How a Container Shortage Actually Happens
Shipping containers are not scarce in absolute terms – there are millions of them circulating across global trade routes at any given moment. What creates a shortage is misalignment between where the boxes are and where they need to be. When U.S. import demand surges abruptly, containers pile up at American ports waiting to be unloaded, processed, and repositioned. Meanwhile, Asian exporters – particularly in China, Vietnam, and South Korea – find themselves short of empty boxes ready to load. The delay between a demand spike and the repositioning of equipment can run four to eight weeks, which is long enough to cause serious booking backlogs.
That repositioning lag is being felt right now. Freight brokers working trans-Pacific lanes are reporting that space on vessels departing major Chinese ports is being snapped up well in advance, with some sailings effectively sold out weeks ahead of departure. Carriers that had been quietly managing overcapacity through blank sailings – canceling scheduled voyages to prop up rates – now have little reason to offer discounts. The pricing power has returned to their side of the table.

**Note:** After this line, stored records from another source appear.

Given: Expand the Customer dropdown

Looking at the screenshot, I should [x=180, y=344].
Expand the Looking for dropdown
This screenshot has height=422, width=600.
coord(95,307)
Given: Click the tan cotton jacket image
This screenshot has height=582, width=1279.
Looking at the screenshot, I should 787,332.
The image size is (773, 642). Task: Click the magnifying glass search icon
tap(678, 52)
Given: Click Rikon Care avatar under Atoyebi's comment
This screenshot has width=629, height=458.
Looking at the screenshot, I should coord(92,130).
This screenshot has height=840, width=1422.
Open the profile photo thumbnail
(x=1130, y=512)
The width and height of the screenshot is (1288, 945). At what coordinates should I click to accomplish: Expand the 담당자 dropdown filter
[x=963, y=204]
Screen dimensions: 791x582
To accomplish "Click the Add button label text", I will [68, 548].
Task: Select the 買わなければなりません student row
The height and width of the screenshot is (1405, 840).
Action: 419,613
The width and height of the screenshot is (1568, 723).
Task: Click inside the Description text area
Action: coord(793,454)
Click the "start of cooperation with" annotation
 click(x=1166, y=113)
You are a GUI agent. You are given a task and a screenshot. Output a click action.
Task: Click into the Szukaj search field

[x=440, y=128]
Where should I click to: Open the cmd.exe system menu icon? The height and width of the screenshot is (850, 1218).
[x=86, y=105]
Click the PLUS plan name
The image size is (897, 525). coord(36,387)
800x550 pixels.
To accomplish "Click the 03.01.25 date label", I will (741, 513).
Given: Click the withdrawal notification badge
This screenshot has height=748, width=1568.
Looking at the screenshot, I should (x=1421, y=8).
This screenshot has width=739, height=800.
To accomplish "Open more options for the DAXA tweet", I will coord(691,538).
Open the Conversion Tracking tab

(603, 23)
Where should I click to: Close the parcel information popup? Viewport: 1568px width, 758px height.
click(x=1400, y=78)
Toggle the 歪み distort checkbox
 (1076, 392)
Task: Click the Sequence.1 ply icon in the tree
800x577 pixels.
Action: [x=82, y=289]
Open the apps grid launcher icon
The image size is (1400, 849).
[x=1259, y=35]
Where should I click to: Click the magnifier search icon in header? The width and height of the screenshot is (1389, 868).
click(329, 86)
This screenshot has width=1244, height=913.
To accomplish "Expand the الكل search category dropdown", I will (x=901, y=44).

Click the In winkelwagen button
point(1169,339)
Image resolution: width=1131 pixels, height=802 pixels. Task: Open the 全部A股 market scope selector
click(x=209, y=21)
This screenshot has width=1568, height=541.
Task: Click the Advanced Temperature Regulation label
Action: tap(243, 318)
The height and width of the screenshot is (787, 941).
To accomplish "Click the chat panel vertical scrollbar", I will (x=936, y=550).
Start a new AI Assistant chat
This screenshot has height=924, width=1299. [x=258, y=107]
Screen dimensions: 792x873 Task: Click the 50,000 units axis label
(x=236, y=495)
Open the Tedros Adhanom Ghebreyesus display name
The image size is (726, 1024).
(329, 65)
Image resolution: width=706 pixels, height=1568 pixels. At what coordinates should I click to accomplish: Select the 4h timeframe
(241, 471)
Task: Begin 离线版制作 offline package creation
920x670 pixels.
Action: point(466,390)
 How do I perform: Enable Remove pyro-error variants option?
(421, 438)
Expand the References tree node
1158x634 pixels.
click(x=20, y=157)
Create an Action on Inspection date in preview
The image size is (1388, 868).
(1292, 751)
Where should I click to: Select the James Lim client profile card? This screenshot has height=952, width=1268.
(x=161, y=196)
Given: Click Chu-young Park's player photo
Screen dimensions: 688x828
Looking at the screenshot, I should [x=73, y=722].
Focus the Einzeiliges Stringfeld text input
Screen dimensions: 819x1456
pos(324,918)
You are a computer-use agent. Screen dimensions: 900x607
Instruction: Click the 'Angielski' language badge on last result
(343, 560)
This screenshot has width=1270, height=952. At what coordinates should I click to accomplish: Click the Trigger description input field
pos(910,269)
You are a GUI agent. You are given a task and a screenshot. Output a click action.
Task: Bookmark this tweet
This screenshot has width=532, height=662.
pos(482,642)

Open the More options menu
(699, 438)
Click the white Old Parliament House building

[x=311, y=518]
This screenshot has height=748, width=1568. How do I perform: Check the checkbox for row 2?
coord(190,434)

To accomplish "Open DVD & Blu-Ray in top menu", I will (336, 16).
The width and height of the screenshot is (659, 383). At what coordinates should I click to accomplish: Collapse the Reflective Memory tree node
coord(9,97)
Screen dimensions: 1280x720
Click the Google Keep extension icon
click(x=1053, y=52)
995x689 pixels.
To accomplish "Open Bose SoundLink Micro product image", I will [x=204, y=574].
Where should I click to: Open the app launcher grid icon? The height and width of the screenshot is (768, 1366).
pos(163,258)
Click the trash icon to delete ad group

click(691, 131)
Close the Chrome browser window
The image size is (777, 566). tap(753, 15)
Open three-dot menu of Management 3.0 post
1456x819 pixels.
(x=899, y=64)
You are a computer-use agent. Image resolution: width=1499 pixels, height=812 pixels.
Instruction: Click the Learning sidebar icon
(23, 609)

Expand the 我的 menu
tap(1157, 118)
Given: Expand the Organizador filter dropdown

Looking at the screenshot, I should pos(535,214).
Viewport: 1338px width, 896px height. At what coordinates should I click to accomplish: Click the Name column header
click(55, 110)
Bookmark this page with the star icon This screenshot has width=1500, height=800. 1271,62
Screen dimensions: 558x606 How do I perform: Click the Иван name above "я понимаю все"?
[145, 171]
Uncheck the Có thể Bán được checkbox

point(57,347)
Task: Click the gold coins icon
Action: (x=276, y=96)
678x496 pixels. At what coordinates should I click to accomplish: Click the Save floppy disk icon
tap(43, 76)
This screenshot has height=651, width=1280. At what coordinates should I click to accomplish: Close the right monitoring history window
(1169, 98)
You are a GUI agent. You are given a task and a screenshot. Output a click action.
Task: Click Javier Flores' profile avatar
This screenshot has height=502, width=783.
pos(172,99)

The cost escalation is not purely about containers themselves. Port congestion follows import surges with near-mathematical consistency. When too many ships arrive in a compressed window, terminals run out of yard space, truck appointments get backed up, and chassis – the wheeled frames that move containers on land – become scarce. Drayage costs rise. Storage fees accumulate. A business that booked freight to save on tariffs can find that the demurrage and detention charges eat a substantial portion of whatever duty savings it anticipated. The strain on domestic logistics capacity that was already building before this latest rush is now compounding those pressures further.

Who Gets Squeezed and How
Small and mid-size importers are in the most difficult position. Large retailers with dedicated carrier contracts and guaranteed space allocations can largely ride out a demand surge without losing bookings. A mid-size furniture importer or a regional electronics distributor does not have that leverage. They book on the spot market, which is where rates spike hardest and fastest. When space sells out, they either pay a premium to get on a vessel or they wait – and waiting in a tariff truce environment means risking that the window closes before their goods ship.
There is also a second-order effect on businesses that have nothing to do with the import surge. Exporters shipping American goods abroad – agricultural products, industrial equipment, recycled materials – rely on repositioned empty containers for their outbound freight. When those empties are delayed because inbound boxes are stuck at congested terminals, export bookings get pushed or canceled. A grain exporter in the Midwest or a scrap metal dealer on the East Coast ends up absorbing disruption from an import frenzy they played no part in creating.
Retailers who managed to get goods on the water early may feel relief heading into the back half of the year – assuming they can absorb the carrying costs of higher inventory levels. But those who missed the window, or who are still waiting for space, face a harder calculation: pay elevated spot rates now, or wait and gamble that the tariff situation does not worsen when the 90-day pause expires. Neither option is clean.

The Rate Clock Is Running
Spot rates on the Shanghai to Los Angeles corridor had already climbed noticeably from their early-2025 lows before the truce announcement, and the surge in booking activity has accelerated that trend. The 90-day window functions as a hard deadline, and deadlines concentrate demand. Every week that passes without a booking is a week of the truce that an importer cannot recover. That urgency will keep pressure on rates until either the window closes, carriers add meaningful capacity, or importers decide the math no longer works – and right now, for most categories of goods, the math of cheaper duties still outweighs the math of higher freight.
Frequently Asked Questions
Why is there a shipping container shortage again in 2025?
A 90-day U.S.-China tariff pause triggered a surge in import bookings as businesses rushed to front-load inventory, misaligning container supply with demand and tightening availability on trans-Pacific routes.
How does an import rush cause freight rates to rise?
When demand spikes suddenly, vessels fill up quickly and carriers regain pricing power. Port congestion follows, adding demurrage, detention, and drayage costs on top of higher spot freight rates.